== WHAT TO DO ==
Answer these questions from the passage about COPA and the Texas law below.
(a) According to the majority, how did COPA's age-verification provision differ from that of Texas HB 1181?
(b) Which case is cited for the point that an indictment need not anticipate affirmative defenses?
(c) Under COPA, what could the Government still do to a covered person who had fully implemented compliant age-verification procedures?

== QUOTED PASSAGE ==
To get around the ruling in Ashcroft, he claims that COPA (the law it invalidated) was actually a ban on content harmful to minors, even as he eventually admits that COPA (like the Texas law at issue) had an age-verification requirement that would allow such content to be published. So what is the difference? The majority claims that with COPA the age-verification aspect was an affirmative defense, whereas with the Texas HB 1181 law, it’s a mandate. To me, that makes the Texas law even more of a problem and a burden, but Thomas reads it the other way:

To be sure, COPA established an age-verification defense. Id., at 662. But, because it did so only as an affirmative defense, COPA still operated as a ban on the public posting of material that is obscene to minors. See id., at 661–662 (citing 47 U. S. C. §§231(a)(1), (c)(1)). This was so because an indictment need only “alleg[e] the necessary elements of an offense”; it need not “anticipate affirmative defenses.” United States v. Sisson, 399 U. S. 267, 287–288 (1970). Under COPA, the Government thus remained free to bring criminal charges against any covered person who publicly posted speech that was obscene to minors, even if he had fully implemented compliant age-verification procedures.

== DATA SEGMENT ==
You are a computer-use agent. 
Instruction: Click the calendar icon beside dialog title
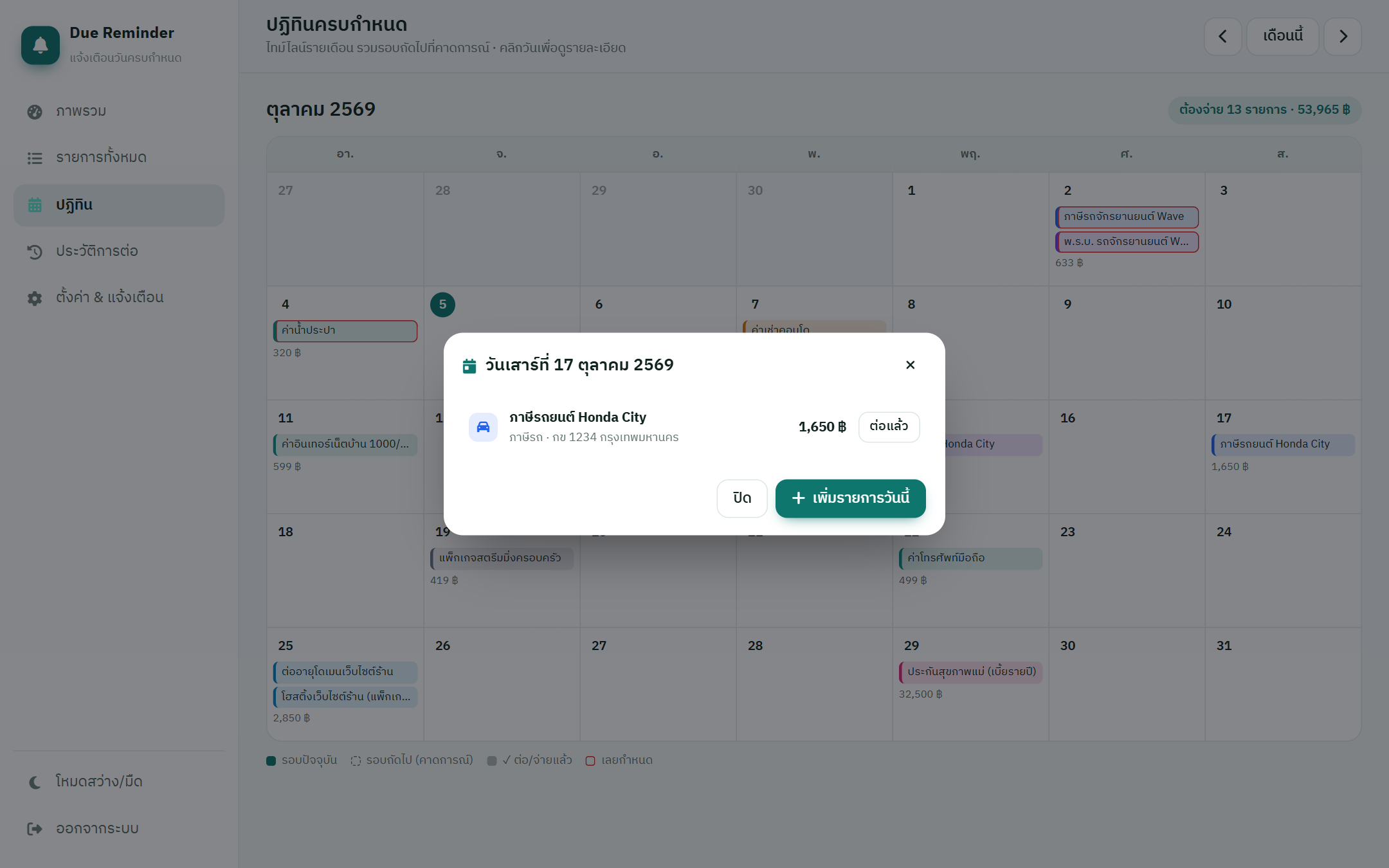point(469,366)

== THE ANSWER ==
(a) Under COPA, age verification was an affirmative defense. Under Texas HB 1181, it is a mandate.
(b) United States v. Sisson, 399 U. S. 267, 287–288 (1970).
(c) The Government could still bring criminal charges against that person for publicly posting speech that was obscene to minors.